Parlemen Filipina Kritik Deklarasi Presiden Duterte

Presiden Filipina Rodrigo Duterte.
Sumber :
  • U-Report

VIVA.co.id – Pernyataan Presiden Filipina Rodrigo Roa Duterte atas aksi pengeboman di kota Davao City, Filipina Selatan yang menewaskan 14 orang, pada Jumat malam, yang berujung deklarasi "state of lawlessness" (negara tanpa hukum), dikritik Parlemen Filipina.

Mereka lalu meminta klarifikasi Duterte terkait deklarasi tersebut. Deklarasi ini akan memberikan lebih banyak kekuatan untuk menyatakan pasukan keamanan untuk berangkat "perang'' setelah ada ancaman di dalam negeri.

Presiden Senat Franklin Drilon mengungkapkan, ia akan menangguhkan keputusan Presiden untuk memiliki akses ke informasi intelijen.

"Duterte harus berhati-hati dalam mengeluarkan deklarasi karena efeknya akan berdampak besar terhadap perekonomian kita, khususnya investasi, iklim usaha dan pariwisata," kata Drilon, seperti dikutip situs Inquirer, Minggu, 4 September 2016.

Sementara, Senator Grace Poe berharap bahwa pengumuman deklarasi ini tidak keluar dari niat pemerintah untuk mengatasi ancaman.

"Saya berharap bahwa deklarasi memang fokus untuk mengatasi ancaman bangsa. Bagaimana pun kita harus tetap waspada dan mendesak pemerintah untuk menjaga masyarakat dari serangan berikutnya," katanya.

Senator Antonio Trillanes IV, yang juga mantan tentara, mengatakan bahwa deklarasi tersebut tidak seharusnya dilakukan sama sekali.

"Serangan teroris di Davao adalah pengingat suram bahwa masalah narkoba bukanlah yang terbesar, dan pasti bukan satu-satunya ancaman keamanan nasional. Deklarasi itu belumlah tepat diterapkan saat ini. Apa yang dibutuhkan adalah koordinasi dan menuntut kerja intelijen agar lebih serius," tutur Trillanes IV.

Meski begitu, sejumlah anggota senat ini berupaya menggalang dukungan dari DPR maupun Senat sendiri, untuk menyokong kerja Duterte dalam memberantas Abu Sayyaf dan narkoba.
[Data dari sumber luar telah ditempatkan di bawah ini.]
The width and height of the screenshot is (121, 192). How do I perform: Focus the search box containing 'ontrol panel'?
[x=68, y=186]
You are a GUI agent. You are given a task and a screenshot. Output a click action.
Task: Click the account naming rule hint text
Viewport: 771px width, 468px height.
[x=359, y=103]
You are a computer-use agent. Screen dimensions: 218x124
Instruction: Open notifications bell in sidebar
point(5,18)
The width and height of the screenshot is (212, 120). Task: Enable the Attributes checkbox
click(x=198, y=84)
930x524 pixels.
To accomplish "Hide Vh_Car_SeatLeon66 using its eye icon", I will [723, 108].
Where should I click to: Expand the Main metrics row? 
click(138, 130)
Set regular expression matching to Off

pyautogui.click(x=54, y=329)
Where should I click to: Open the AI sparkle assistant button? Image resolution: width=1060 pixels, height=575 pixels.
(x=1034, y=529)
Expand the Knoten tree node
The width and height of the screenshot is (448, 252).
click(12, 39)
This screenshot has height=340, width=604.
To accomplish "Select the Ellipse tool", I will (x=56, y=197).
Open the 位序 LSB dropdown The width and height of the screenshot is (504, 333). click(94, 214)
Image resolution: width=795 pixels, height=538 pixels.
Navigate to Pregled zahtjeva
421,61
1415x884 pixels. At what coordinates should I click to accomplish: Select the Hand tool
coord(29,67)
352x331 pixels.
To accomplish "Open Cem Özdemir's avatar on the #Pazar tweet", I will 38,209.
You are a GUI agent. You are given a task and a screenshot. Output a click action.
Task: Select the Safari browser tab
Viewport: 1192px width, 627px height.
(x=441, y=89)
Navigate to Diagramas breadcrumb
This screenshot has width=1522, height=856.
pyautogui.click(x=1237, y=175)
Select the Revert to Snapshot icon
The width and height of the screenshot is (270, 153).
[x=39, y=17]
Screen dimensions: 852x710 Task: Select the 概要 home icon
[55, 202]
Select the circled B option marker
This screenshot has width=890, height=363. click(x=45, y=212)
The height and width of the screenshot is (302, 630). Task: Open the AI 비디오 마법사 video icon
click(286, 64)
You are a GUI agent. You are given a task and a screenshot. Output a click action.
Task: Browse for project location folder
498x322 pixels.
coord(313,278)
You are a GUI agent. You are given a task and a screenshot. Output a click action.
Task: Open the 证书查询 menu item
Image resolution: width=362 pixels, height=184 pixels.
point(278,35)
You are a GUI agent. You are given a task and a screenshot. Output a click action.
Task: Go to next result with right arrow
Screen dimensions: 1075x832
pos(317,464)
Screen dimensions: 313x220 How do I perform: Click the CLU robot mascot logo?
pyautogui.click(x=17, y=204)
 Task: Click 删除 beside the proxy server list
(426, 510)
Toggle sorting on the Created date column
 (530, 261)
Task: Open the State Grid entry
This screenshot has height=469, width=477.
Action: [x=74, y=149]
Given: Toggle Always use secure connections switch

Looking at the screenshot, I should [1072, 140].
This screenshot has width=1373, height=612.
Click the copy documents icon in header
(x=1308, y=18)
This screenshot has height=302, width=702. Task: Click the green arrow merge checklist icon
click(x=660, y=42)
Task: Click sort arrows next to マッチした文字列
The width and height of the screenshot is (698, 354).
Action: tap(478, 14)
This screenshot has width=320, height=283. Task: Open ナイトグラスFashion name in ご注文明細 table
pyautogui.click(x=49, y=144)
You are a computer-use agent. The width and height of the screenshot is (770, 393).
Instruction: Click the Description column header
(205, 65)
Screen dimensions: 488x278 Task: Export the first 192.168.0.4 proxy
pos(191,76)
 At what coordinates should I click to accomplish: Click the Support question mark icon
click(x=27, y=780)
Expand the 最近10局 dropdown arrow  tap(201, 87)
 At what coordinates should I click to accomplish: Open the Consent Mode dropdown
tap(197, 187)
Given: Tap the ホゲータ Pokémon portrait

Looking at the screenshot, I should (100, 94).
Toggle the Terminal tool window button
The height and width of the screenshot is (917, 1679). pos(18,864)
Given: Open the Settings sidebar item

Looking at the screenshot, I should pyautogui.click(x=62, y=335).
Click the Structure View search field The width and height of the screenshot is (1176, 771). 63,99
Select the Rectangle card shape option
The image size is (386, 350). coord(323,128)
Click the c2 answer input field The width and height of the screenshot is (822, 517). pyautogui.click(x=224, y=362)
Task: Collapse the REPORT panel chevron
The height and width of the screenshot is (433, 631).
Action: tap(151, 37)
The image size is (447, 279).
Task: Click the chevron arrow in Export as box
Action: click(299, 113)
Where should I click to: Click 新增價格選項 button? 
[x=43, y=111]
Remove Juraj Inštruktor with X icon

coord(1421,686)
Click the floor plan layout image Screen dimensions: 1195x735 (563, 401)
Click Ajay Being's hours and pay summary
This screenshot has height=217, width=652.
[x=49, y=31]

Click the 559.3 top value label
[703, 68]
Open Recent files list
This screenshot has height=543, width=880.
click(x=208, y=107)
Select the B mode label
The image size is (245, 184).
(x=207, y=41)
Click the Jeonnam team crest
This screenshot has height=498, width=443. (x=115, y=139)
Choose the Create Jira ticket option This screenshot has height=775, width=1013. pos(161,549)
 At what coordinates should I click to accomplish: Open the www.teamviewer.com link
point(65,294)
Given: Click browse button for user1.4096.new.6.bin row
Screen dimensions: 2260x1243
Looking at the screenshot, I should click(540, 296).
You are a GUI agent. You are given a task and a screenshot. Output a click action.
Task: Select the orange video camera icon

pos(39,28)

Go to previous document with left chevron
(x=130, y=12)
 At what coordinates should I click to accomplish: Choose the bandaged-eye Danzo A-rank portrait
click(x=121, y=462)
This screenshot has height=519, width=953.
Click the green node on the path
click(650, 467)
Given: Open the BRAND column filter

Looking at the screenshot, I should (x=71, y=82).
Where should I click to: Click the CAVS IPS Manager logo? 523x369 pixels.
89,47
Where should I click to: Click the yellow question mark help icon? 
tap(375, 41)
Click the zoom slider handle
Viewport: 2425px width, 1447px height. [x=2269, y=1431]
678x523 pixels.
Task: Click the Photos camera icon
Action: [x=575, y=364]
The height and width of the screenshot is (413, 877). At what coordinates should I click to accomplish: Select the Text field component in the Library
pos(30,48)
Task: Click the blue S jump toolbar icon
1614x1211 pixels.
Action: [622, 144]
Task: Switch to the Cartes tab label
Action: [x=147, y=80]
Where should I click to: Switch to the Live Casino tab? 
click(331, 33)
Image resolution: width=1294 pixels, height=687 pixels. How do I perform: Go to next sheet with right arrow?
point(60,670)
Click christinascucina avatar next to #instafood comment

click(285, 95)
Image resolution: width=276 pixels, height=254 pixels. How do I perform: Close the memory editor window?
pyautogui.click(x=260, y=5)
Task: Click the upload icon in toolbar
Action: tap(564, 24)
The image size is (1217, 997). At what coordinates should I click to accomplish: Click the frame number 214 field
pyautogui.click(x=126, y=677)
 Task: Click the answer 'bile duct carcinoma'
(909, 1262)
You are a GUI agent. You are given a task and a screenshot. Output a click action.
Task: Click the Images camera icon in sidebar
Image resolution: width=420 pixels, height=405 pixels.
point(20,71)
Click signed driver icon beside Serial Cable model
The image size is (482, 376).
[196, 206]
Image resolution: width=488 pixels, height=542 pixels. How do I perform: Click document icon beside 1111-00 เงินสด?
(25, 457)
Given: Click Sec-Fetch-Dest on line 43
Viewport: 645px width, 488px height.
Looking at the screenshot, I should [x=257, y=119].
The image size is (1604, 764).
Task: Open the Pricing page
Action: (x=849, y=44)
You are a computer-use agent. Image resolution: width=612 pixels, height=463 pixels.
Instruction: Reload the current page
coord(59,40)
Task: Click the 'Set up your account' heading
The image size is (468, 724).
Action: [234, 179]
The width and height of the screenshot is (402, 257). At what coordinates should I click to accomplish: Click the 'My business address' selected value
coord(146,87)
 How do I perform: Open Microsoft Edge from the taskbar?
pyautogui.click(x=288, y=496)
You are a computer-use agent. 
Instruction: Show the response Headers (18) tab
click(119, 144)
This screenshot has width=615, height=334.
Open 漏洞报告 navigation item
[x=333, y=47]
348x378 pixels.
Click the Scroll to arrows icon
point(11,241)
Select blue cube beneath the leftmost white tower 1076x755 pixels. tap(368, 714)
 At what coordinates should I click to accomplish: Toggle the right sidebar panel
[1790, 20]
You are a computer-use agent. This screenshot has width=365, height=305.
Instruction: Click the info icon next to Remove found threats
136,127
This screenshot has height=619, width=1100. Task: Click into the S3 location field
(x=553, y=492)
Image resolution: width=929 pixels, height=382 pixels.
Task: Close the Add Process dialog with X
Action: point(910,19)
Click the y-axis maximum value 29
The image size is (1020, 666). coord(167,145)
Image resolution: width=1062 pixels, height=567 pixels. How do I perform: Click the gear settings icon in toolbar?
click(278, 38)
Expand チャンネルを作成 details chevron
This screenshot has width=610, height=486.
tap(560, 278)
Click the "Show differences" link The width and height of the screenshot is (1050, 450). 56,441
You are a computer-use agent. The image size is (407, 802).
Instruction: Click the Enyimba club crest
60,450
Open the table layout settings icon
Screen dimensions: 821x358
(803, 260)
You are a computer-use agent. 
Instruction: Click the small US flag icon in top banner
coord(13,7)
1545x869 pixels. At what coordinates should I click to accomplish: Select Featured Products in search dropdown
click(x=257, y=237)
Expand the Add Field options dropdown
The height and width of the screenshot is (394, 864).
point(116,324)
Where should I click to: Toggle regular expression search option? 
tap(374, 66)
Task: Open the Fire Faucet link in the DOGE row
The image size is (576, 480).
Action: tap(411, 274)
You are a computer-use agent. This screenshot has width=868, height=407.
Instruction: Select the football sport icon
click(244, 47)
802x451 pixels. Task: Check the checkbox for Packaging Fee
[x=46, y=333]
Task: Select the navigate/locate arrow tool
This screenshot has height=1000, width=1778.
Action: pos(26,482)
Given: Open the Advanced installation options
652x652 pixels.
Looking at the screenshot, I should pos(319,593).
"Kita harus selalu mendukung Presiden dalam perjuangannya melawan kriminalitas dan terorisme," ujarnya.

Ledakan di Davao City tersebut terjadi setelah Pemerintah Filipina menyatakan akan lebih keras mengoperasikan pembasmian kelompok Abu Sayyaf di Sulu, Filipina Selatan.

Meskipun Davao terbilang wilayah yang cukup aman, namun Davao berada di Filipina Selatan yang dilanda kemiskinan dan wilayah terjadinya pemberontakan minoritas Muslim.